Где-то там, внутри с гулким грохотом захлопнулось что-то без ручки или скважины, без единого шва или продуха и без возможности вернуться, навсегда оставляя её ущербной, но вместе с тем в полной безопасности. Если нельзя выбраться, то никто не проберётся во внутрь, не нападёт на беззащитную спину, не потребует подставить свою щёку. Невозможно унизить того, чьи эмоции пропитаны смертельным ядом.

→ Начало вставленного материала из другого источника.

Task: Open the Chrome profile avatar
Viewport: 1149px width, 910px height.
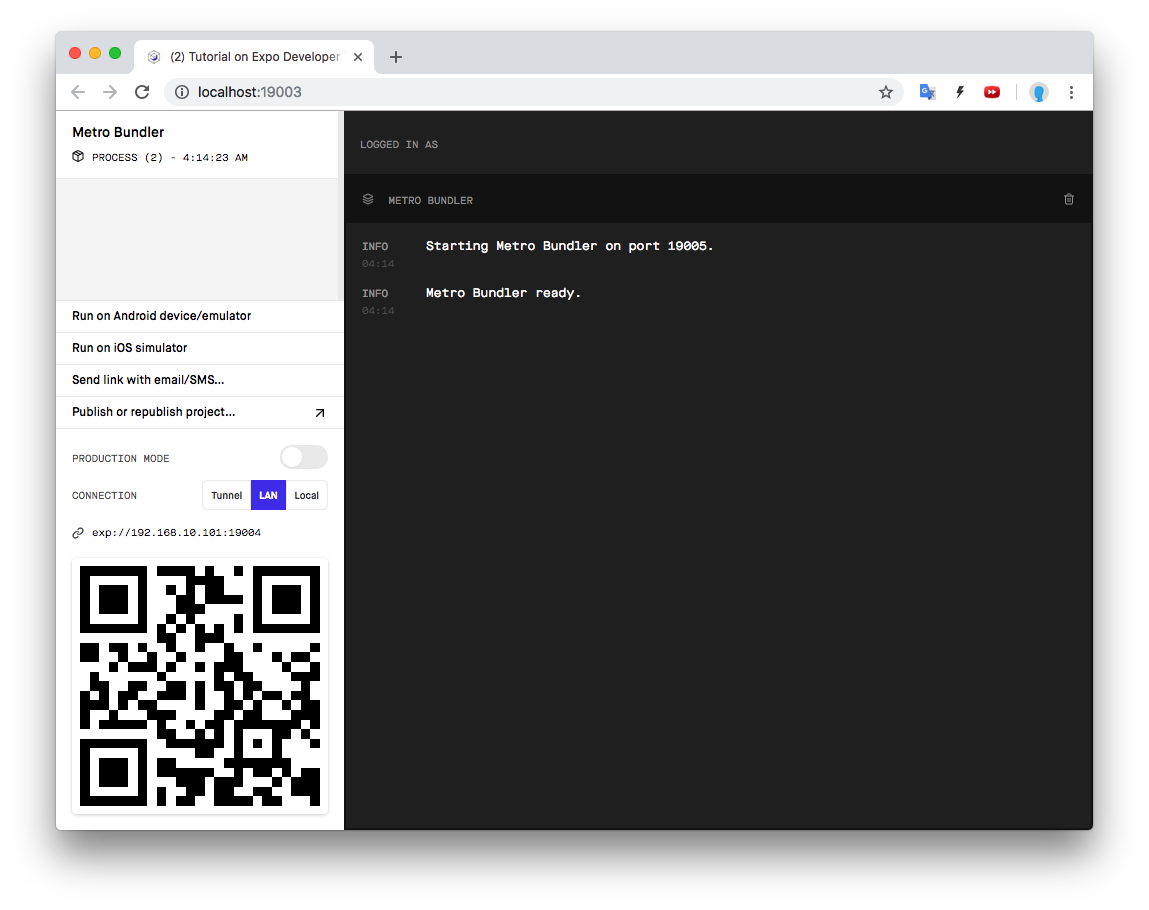Action: (x=1039, y=92)

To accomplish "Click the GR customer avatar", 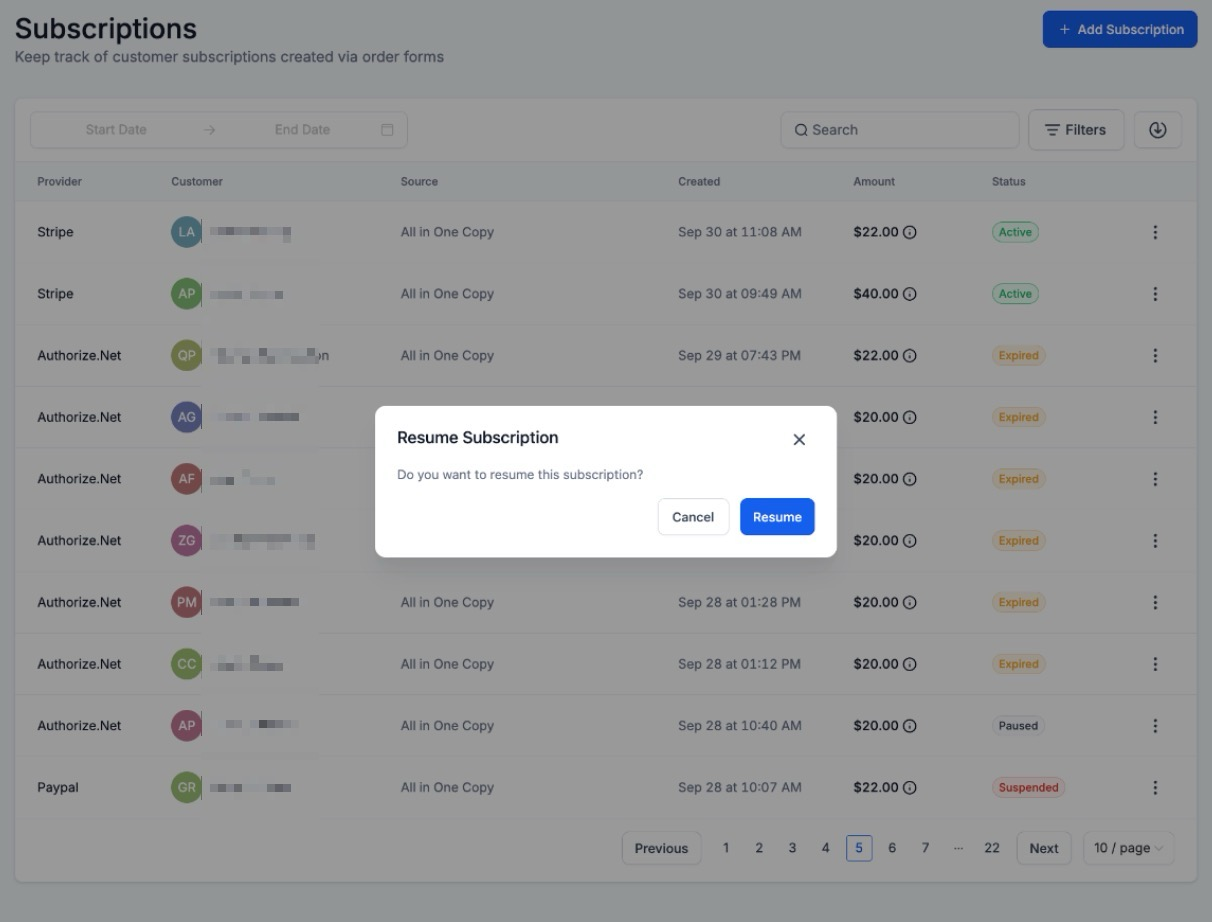I will [186, 788].
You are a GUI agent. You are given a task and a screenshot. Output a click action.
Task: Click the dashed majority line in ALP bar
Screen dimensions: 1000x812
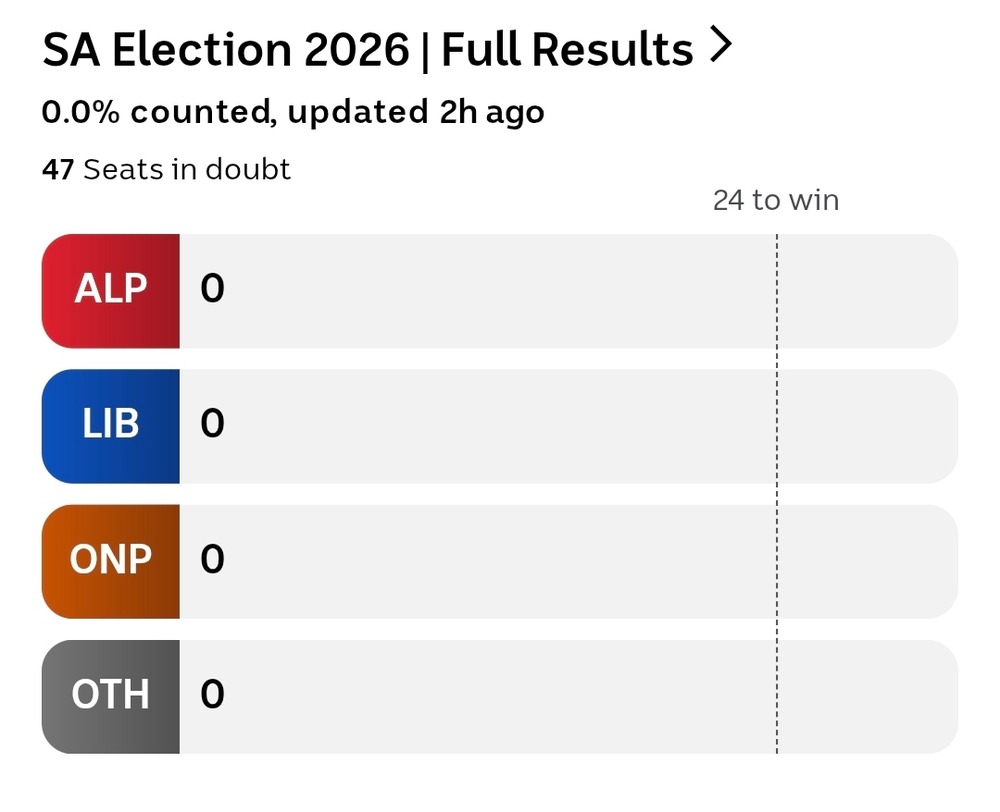pos(776,290)
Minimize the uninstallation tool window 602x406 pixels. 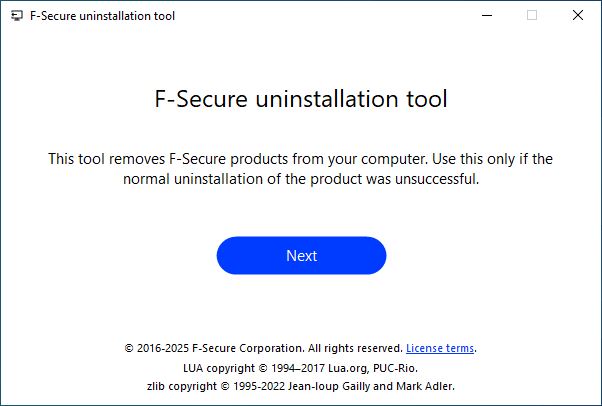[x=487, y=15]
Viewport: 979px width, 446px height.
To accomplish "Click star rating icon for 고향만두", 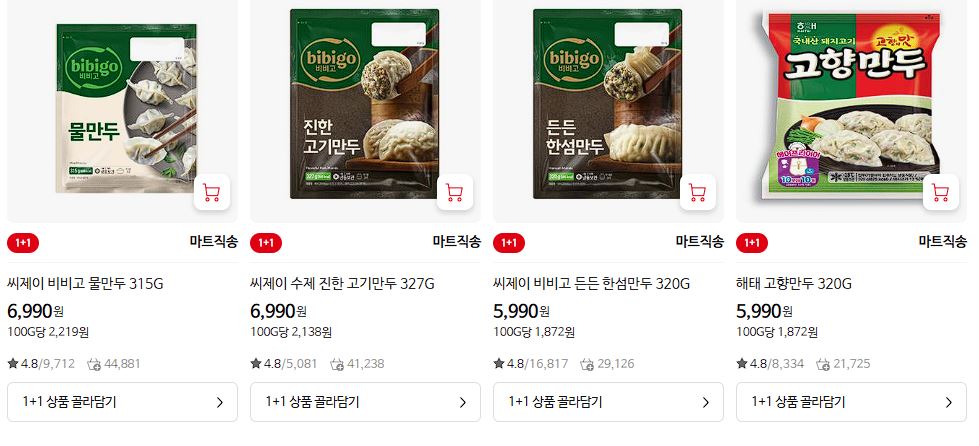I will [x=742, y=364].
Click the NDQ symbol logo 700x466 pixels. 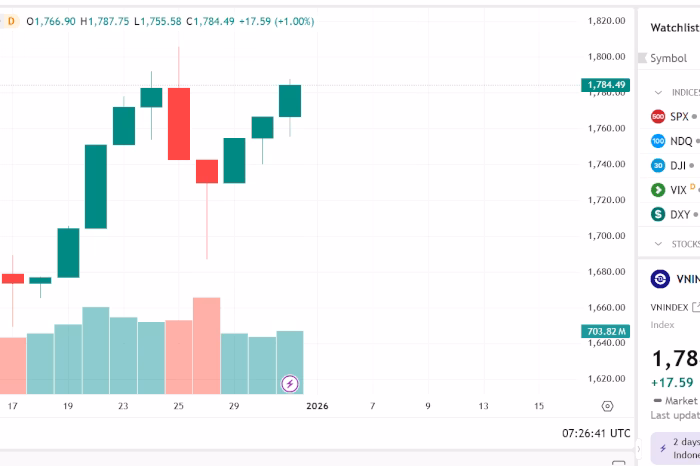[658, 141]
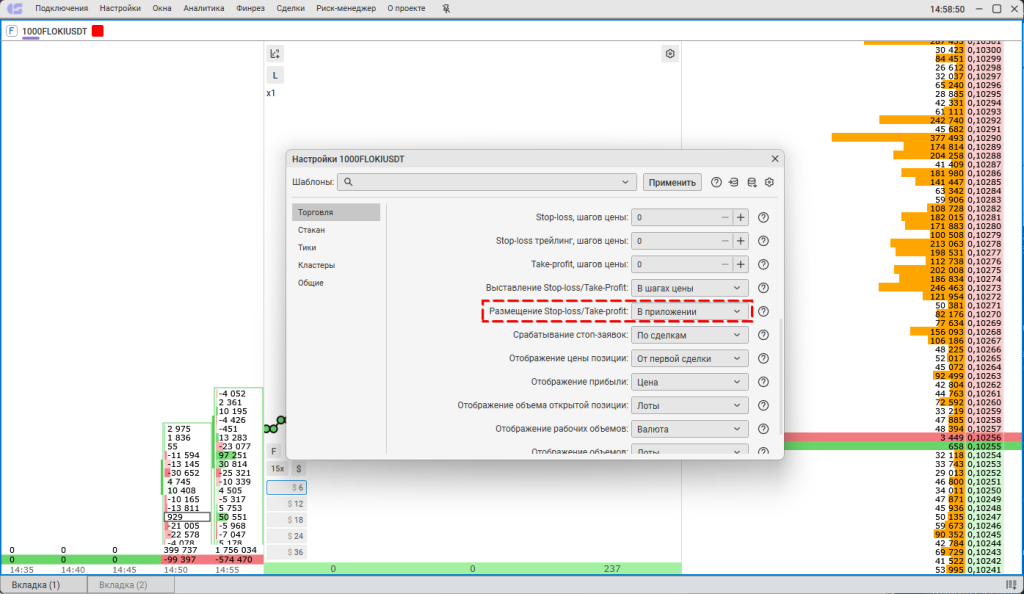This screenshot has height=594, width=1024.
Task: Select Кластеры in settings sidebar
Action: tap(316, 265)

'Однажды я перестану существовать, оставляя вместо себя лишь отраву', - думает Лия, когда её взгляд падает на одно старое семейное фото - мать и тётя, стоят на пороге пансиона и показывают свои дипломы. Прежде, Лия всегда изучала Джину - женщина подарившая ей жизнь смотрелась на этом фото так, как если бы могла дать двум своим отпрыскам нормальное детство, и часто думала о том, когда её жизнь повернула в сторону.